> _Instructions to follow_
Copy out the stretch of the album page from "GFriend chronology" through "May 6, 2018.", swapping "lead single" for "title track".

> _Document passage_
_____

- Digital and Type A edition cover

Compilation album by GFriend
- Released: May 23, 2018
- Recorded: 2015–2018
- Genre: J-pop; K-pop;
- Length: 42:06
- Language: Japanese; Korean;
- Label: King

GFriend chronology
| Time for the Moon Night (2018) | Kyō Kara Watashitachi wa: GFriend 1st Best (2018) | Sunny Summer (2018) |

Singles from Kyō Kara Watashitachi wa: GFriend 1st Best
- "Me Gustas Tu (Japanese Ver.)" Released: May 6, 2018;

= Kyō Kara Watashitachi wa: GFriend 1st Best =

Kyō Kara Watashitachi wa: GFriend 1st Best (今日から私たちは ~GFRIEND 1st BEST~; stylized as Kyō Kara Watashitachi wa ~ GFRIEND 1st BEST ~) is the debut Japanese album by South Korean girl group GFriend and the first compilation album of the group. It was released on May 23, 2018, by King Records. A music video was released for the lead single "Kyō Kara Watashitachi wa (Me Gustas Tu)" on May 6, 2018.

_____

> _Recorded data_
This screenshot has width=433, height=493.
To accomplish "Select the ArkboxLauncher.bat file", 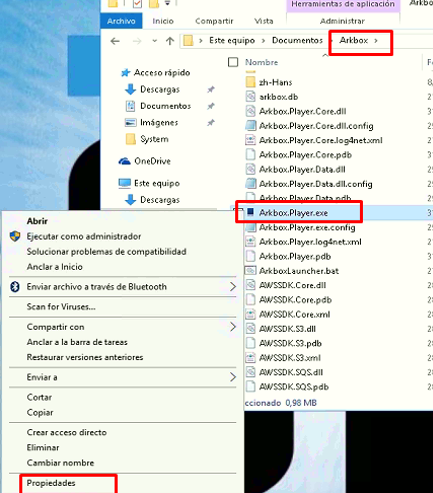I will click(299, 271).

_____

> _Exercise result_
GFriend chronology
| Time for the Moon Night (2018) | Kyō Kara Watashitachi wa: GFriend 1st Best (2018) | Sunny Summer (2018) |

Singles from Kyō Kara Watashitachi wa: GFriend 1st Best
- "Me Gustas Tu (Japanese Ver.)" Released: May 6, 2018;

= Kyō Kara Watashitachi wa: GFriend 1st Best =

Kyō Kara Watashitachi wa: GFriend 1st Best (今日から私たちは ~GFRIEND 1st BEST~; stylized as Kyō Kara Watashitachi wa ~ GFRIEND 1st BEST ~) is the debut Japanese album by South Korean girl group GFriend and the first compilation album of the group. It was released on May 23, 2018, by King Records. A music video was released for the title track "Kyō Kara Watashitachi wa (Me Gustas Tu)" on May 6, 2018.